### EXERCISE OBJECTIVE
Scan the entries below and return each line that contains "agent".

Collected data
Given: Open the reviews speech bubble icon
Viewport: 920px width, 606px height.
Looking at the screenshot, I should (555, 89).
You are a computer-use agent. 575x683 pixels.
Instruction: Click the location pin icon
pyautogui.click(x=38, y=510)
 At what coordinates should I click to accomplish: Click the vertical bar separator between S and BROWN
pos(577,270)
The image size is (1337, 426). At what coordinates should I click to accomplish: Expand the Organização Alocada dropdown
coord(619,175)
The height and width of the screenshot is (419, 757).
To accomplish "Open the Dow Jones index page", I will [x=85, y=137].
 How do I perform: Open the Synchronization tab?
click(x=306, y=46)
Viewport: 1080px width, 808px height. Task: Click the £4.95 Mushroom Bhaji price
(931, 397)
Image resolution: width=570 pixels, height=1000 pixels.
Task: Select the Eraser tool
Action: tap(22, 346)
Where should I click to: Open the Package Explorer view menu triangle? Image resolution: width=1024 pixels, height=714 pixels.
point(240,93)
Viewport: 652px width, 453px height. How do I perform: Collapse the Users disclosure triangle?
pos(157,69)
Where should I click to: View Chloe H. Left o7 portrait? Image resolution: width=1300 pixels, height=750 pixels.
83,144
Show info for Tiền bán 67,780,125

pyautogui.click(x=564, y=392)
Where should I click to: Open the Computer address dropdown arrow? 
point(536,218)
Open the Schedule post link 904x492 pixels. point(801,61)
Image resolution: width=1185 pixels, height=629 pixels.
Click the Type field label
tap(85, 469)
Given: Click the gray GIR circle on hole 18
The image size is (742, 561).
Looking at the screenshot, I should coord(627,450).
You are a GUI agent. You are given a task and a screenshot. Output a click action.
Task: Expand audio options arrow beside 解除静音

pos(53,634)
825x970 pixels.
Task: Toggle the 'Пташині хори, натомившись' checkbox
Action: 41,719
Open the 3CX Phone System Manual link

### SOLUTION TO THE EXERCISE
You are a computer-use agent. 575x683 pixels.
You are a GUI agent. You are given a task and a screenshot. Output a click action.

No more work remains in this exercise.